GABRIEL LALONDE , auteur, peintre et sculpteur, est canadien, d’origine québécoise. Ce recueil, "Toi que jamais je ne termine", d’une remarquable richesse linguistique, est une grande quête d’amour : poèmes du temps de l’amour ("Sur nos bouches accouplées, l’instant s’est arrêté") ; d’après le temps de l’amour ("Je sais la couleur de l’attente…") ; d’un temps où il pourrait être tristement absent ("En allant vers toi, / Je me referme sur le vide") ; et d’un temps incertain où les mots de l’auteur atteignent leur apogée, sans que le lecteur puisse déterminer s’il s’agit de réalité ou de fantasme ("Dormir follement en embrassant la mousse / De ton sexe de femme / De ton sexe de fête /… Une seule fois / Mourir d’adieu / Mon Elle de cœur / Mon aile de nuit")

 

En même temps, tout au long de l’ouvrage, le poète donne à la nature une part égale à celle attribuée à la femme aimée : les rivières, bois, oiseaux les oies en particulier, mais surtout "L’odeur du varech et des algues séchées / Le sable bleu de la mer"…

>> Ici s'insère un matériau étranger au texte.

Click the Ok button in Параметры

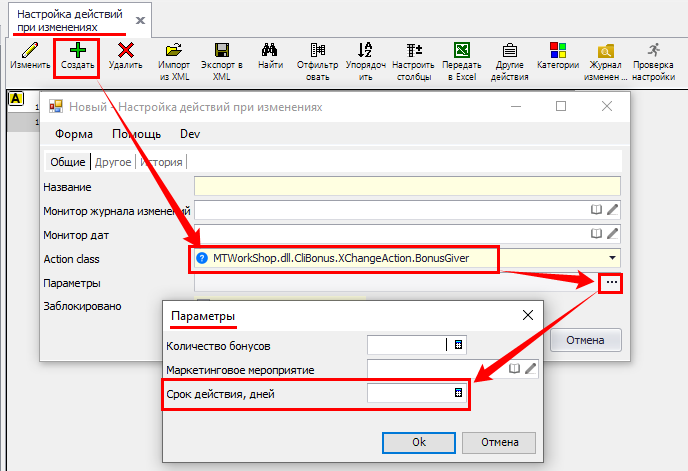pos(419,442)
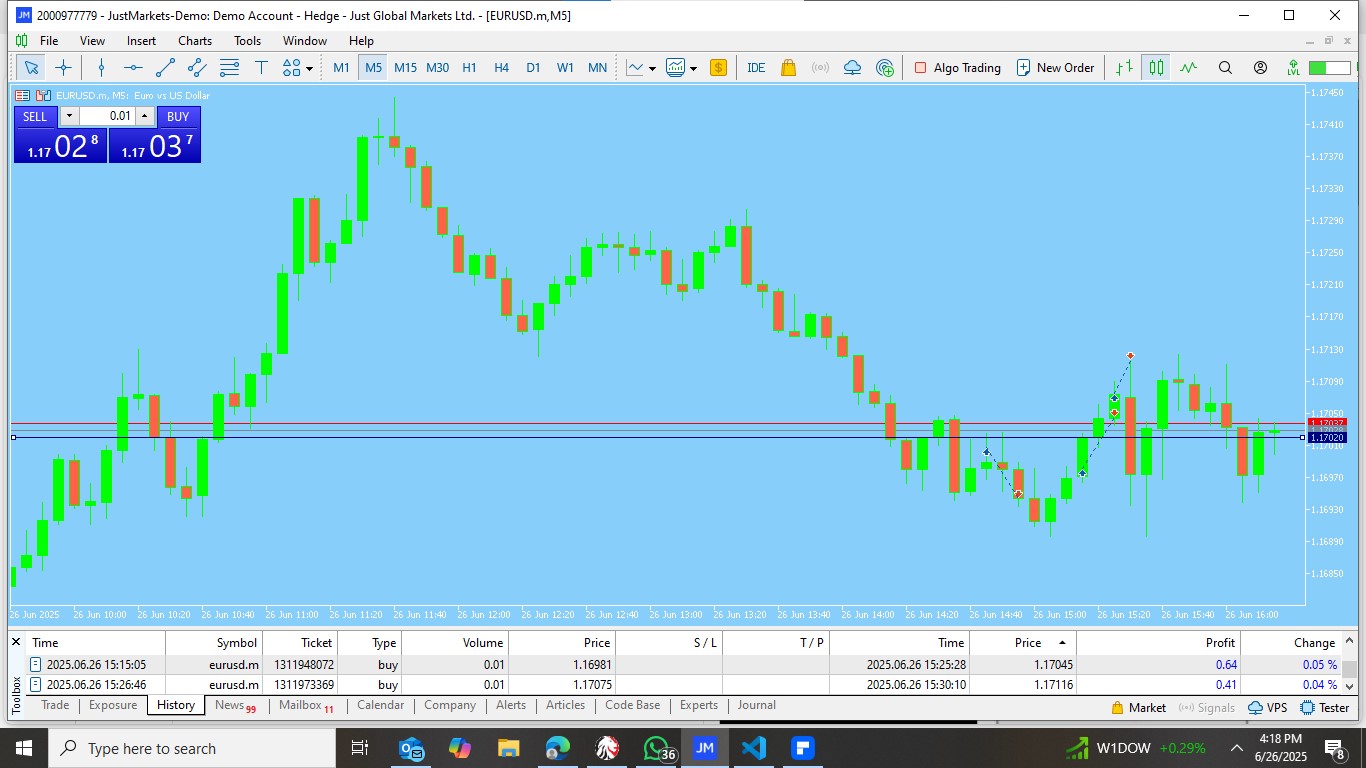Click the VPS cloud icon in toolbar
1366x768 pixels.
coord(852,68)
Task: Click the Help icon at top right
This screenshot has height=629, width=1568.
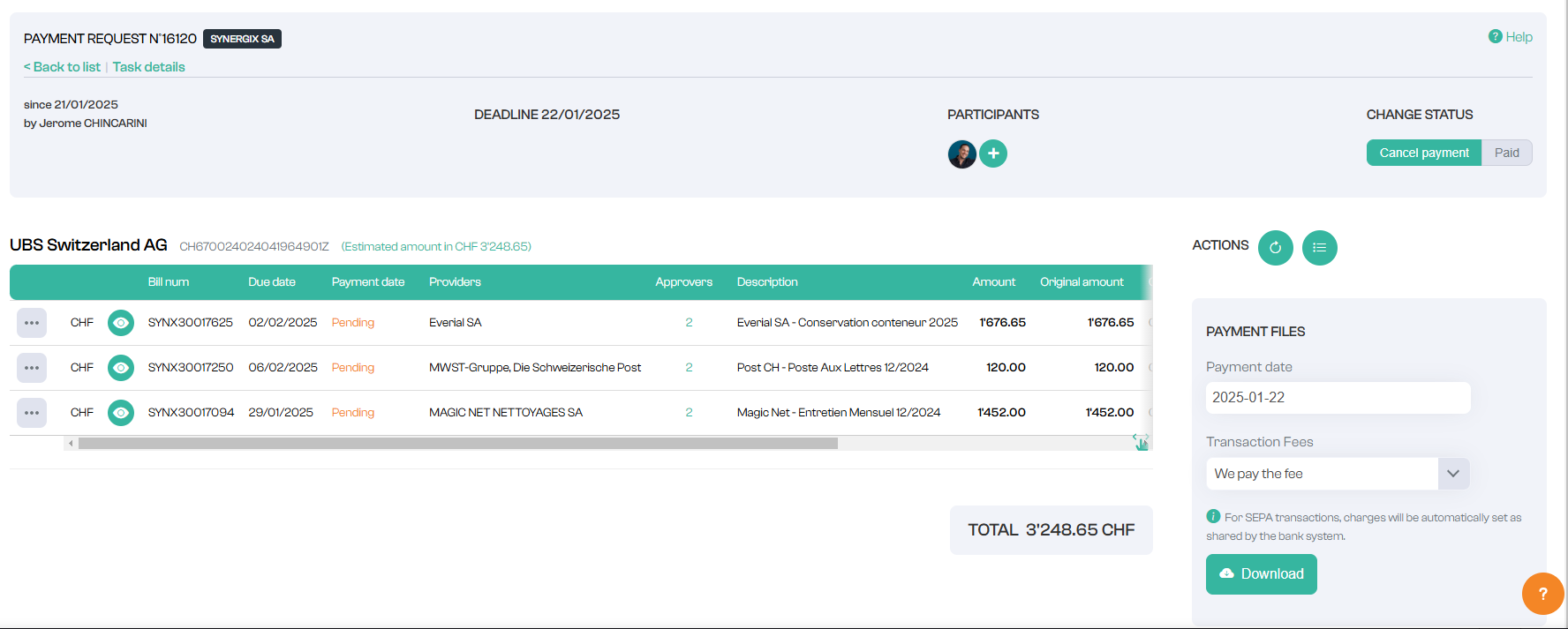Action: click(x=1495, y=36)
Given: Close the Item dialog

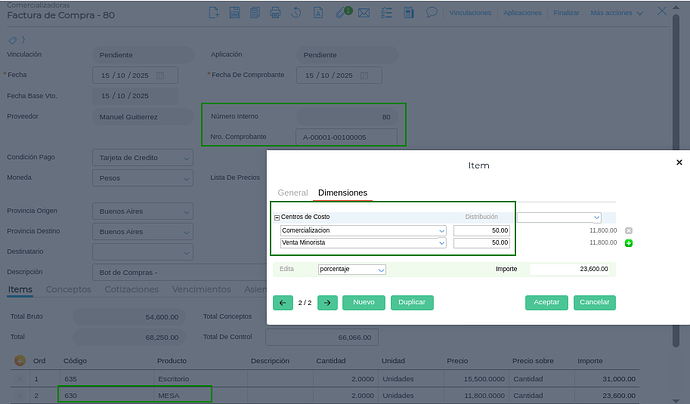Looking at the screenshot, I should 679,161.
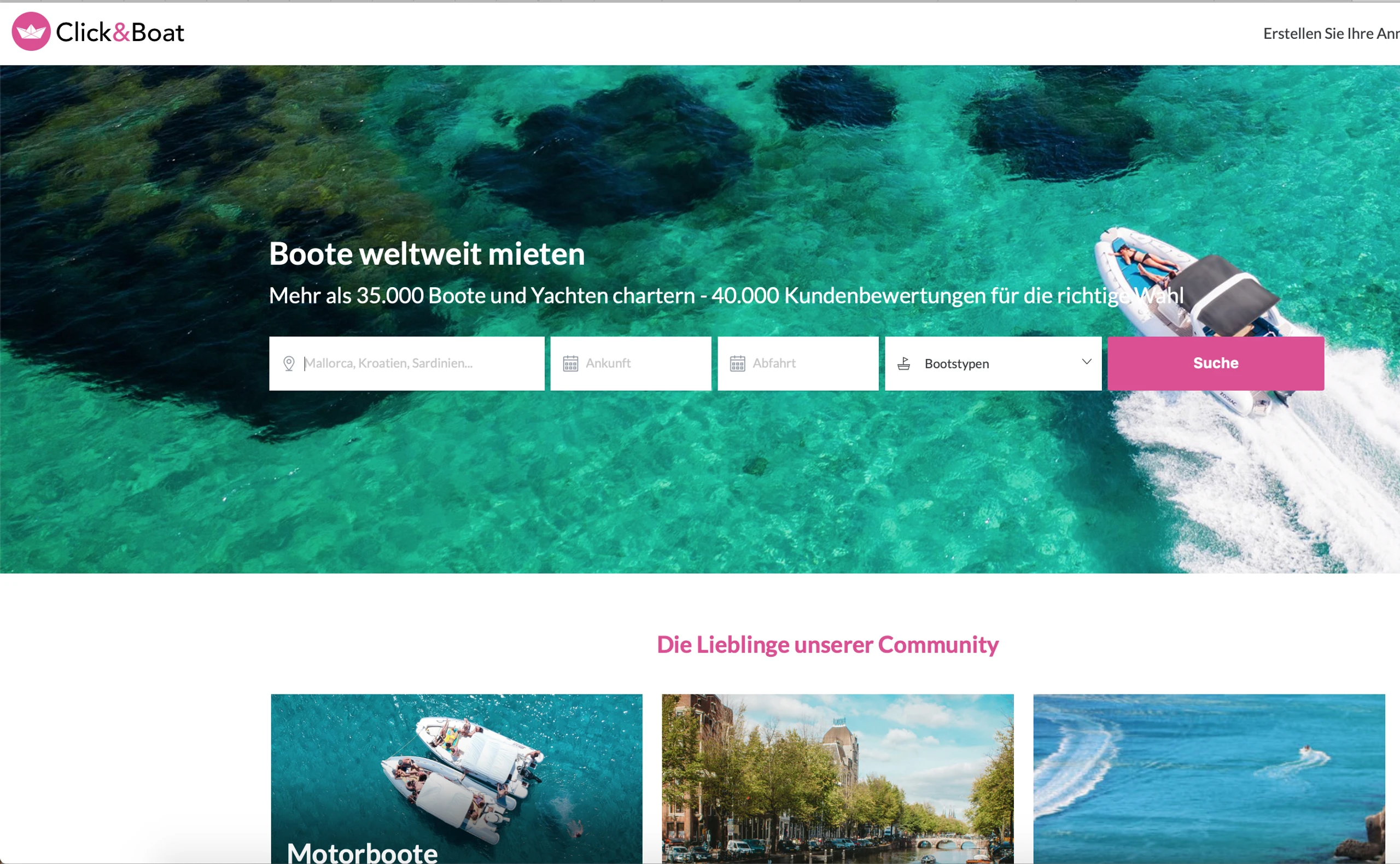Open the Motorboote category image
Screen dimensions: 1400x864
456,778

Ce deux sentiments très forts reviennent sous la plume de Gabriel Lalonde, avec à l’origine une expression différente pour chacun : allitérations douces lorsqu’"Une main de rivière plus douce que l’eau douce / coule…". Expressions de grand calme serein : "Il y a aussi le silence des fleurs / quand elles mangent la terre". Vocabulaire et syntaxe plus heurtés, rythmes irréguliers au gré des élans du cœur, emploi récurrent de l’anaphore : " Femme… Femme… Belle belle…", comme en une ritournelle lorsque l’amour est là ; puis allitérations dures lorsque viennent les moments moins épanouis, que règnent l’ennui et le chagrin : "Mes mots meurent / meurent…"

 

Jusqu’au moment où, semble-t-il, affolé d’amour, Gabriel Lalonde confond en une même étreinte, cette nature et cette femme :

"Quand tu voles leurs couleurs

   A mes heures de nuit

   Je te nomme femme…

   Ta peau de terre promise

   De grande orange dépouillée

   Ta peau de terre blanche

   Ta peau myrtille de forêts enneigées…"

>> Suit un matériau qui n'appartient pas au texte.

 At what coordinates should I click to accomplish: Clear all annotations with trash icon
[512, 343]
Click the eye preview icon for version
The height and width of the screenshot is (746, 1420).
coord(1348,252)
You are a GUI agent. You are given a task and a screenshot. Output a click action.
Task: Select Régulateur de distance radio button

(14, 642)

Et le dernier vers enfin, "Mon Elle de nuit", où cette majuscule et cette homonymie (Elle / Aile qui devrait être l’orthographe logique) laissent l’auteur et le lecteur haletants ; puisque tout au long du recueil, aucune ponctuation ne leur a permis le moindre répit ; et que son absence rédhibitoire corrobore le titre : "Toi que jamais je ne termine…", même si celui-ci implique l’insatiable désir d’amour de Gabriel Lalonde…

Jeanine RIVAIS

 

En 2005, l'auteur remporte le Prix de la Ville de Montreux, décerné lors de la 5e édition de la foire en arts contemporain Art Forum, en Suisse, pour l'ensemble de son œuvre.

 

GABRIEL LALONDE : "Toi que jamais je ne termine" Edition Le loup de gouttière, 347 rue Saint-Paul QUEBECGIK 3X1. (1998).

 

CE TEXTE A ETE ECRIT EN 1998.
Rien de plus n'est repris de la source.